### Fragmento de texto:
El film te transporta desde su inicio, de manera formidable, a un tórrido verano. La climatología siempre es aliada de la expresividad cinematográfica y eso Amodeo lo comprende a la perfección. La película, como la vida, parece ralentizarse con el calor. El ritmo pausado, las interpretaciones, sugieren una falta de prisa, incluso cuando los temas de la película, esencialmente la pérdida, parecen sugerir apremio o sufrimiento. Hay un uso interesante del lenguaje, de las herramientas del cine que tan en desuso están, que a uno le llena de alegría; elementos como el fuera de campo, el fundido encadenado, los reflejos, son desempolvados para darles un uso sutil, elegante pero sin pretensiones. En suma, es una cinta cinematográfica, con todas las letras, que sabe sacar expresividad a sus situaciones y no se olvida de que para escribir una buena novela tan importantes son las frases simples como las complejas.

### Datos registrados:
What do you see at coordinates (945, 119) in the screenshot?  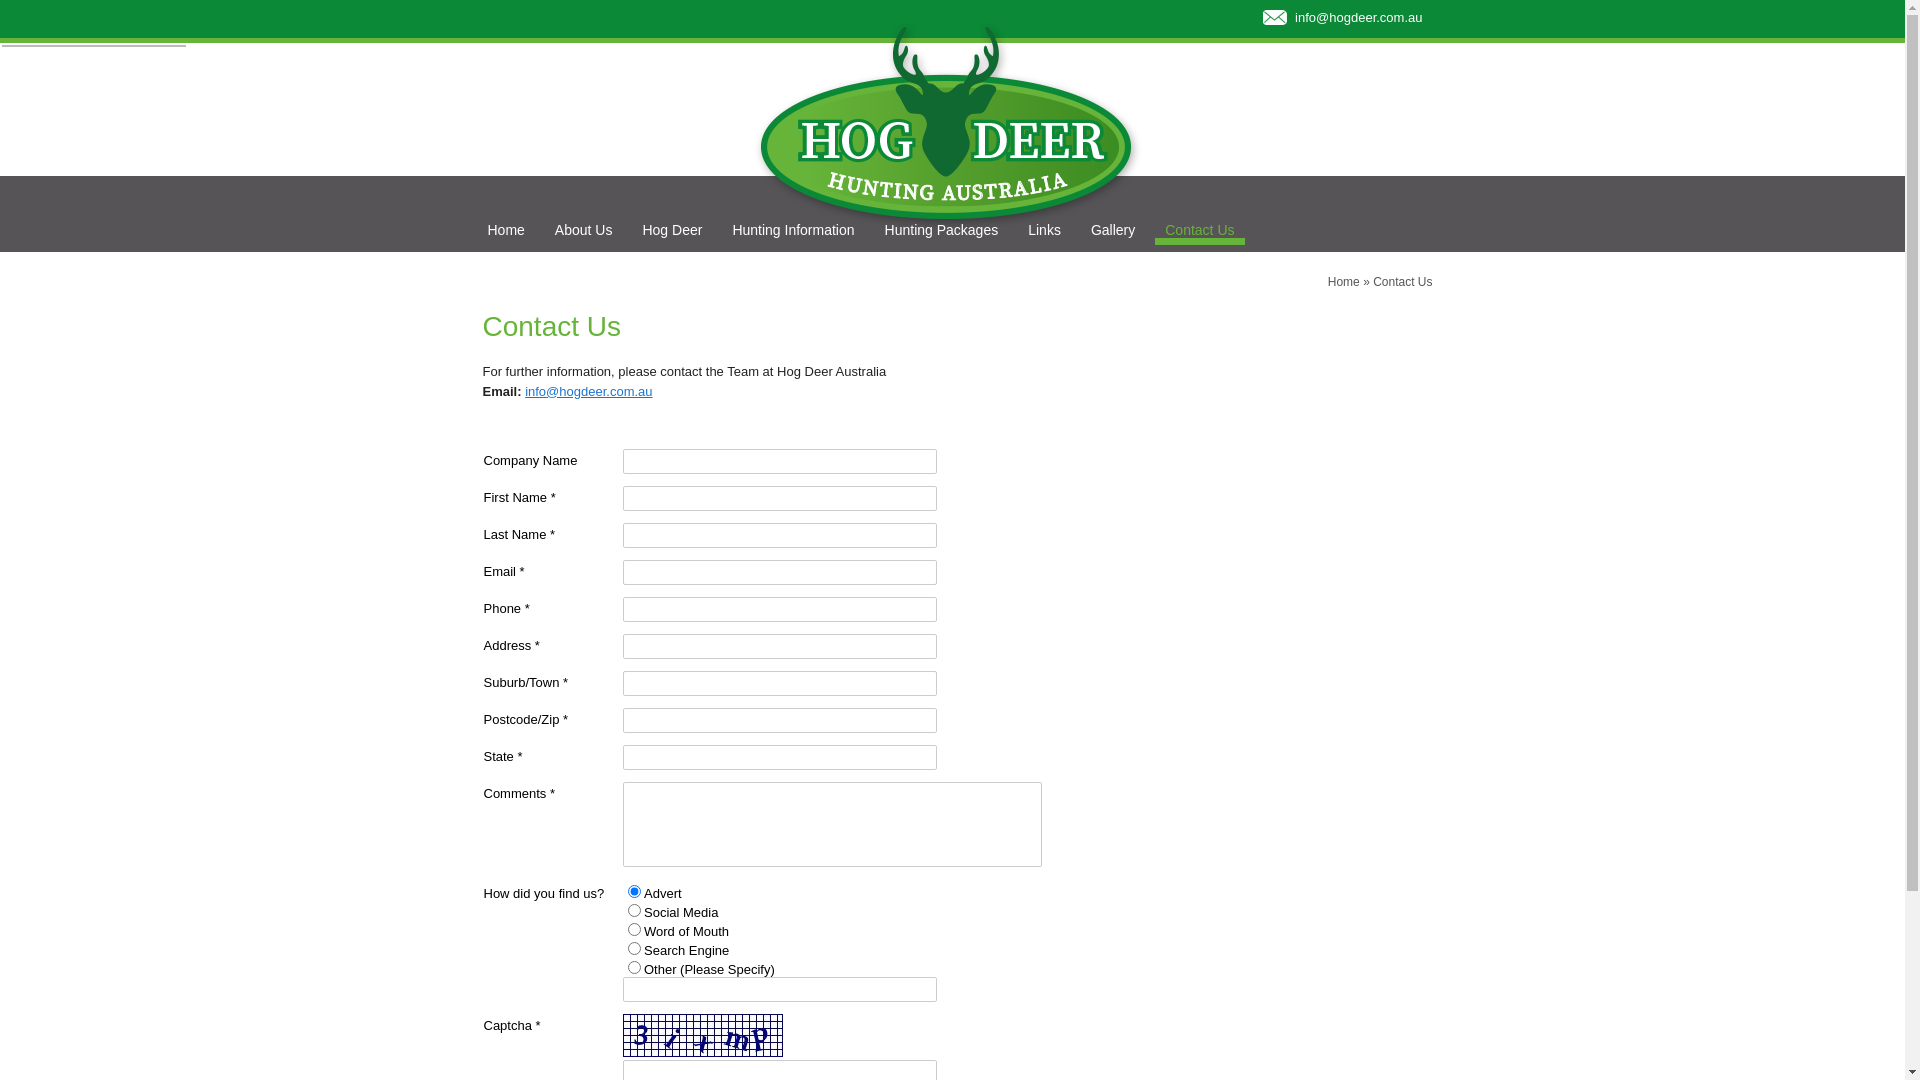 I see `'Hog Deer Hunting Australia'` at bounding box center [945, 119].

### Consigna A:
Según la reseña de la película, ¿a qué época del año transporta el film desde su inicio?
### Consigna B:
Prosigue la reseña de la película a partir de su última oración.

### Respuesta escrita A:
A un tórrido verano.

### Respuesta escrita B:
Aunque aún no he hablado de la trama. Resumiendo enormemente: se trata de tres historias singulares sobre la pérdida, que se deslizan por el romance, la comedia e incluso contienen algunos atisbos de tensión o terror, aunque con un tono siempre seco, sin emociones gigantes, apagadas por el calor. En cuanto a los intérpretes creo que cabe aplaudir la labor de Raúl Arévalo y Paula Díaz en su construcción de un romance lejos de estereotipos y caminos mil veces transitados; sus miradas y silencios son extraordinarios. Y cómo olvidar a mi querido Manolo Solo, del cual siempre he sido ‹hooligan› y siempre lo seré. Todos ellos, y tantos otros que me dejo sin su merecida mención, en pro de que este artículo no se convierta en una lista de la compra, transitan una fina línea actoral entre la incomodidad y el naturalismo, con atisbos de ciertas interpretaciones contenidas o suaves, como si surgieran de una obra de David Lynch. Todos los actores consiguen un resultado notable, configurando una parte esencial de la atmósfera genuina que la obra transmite.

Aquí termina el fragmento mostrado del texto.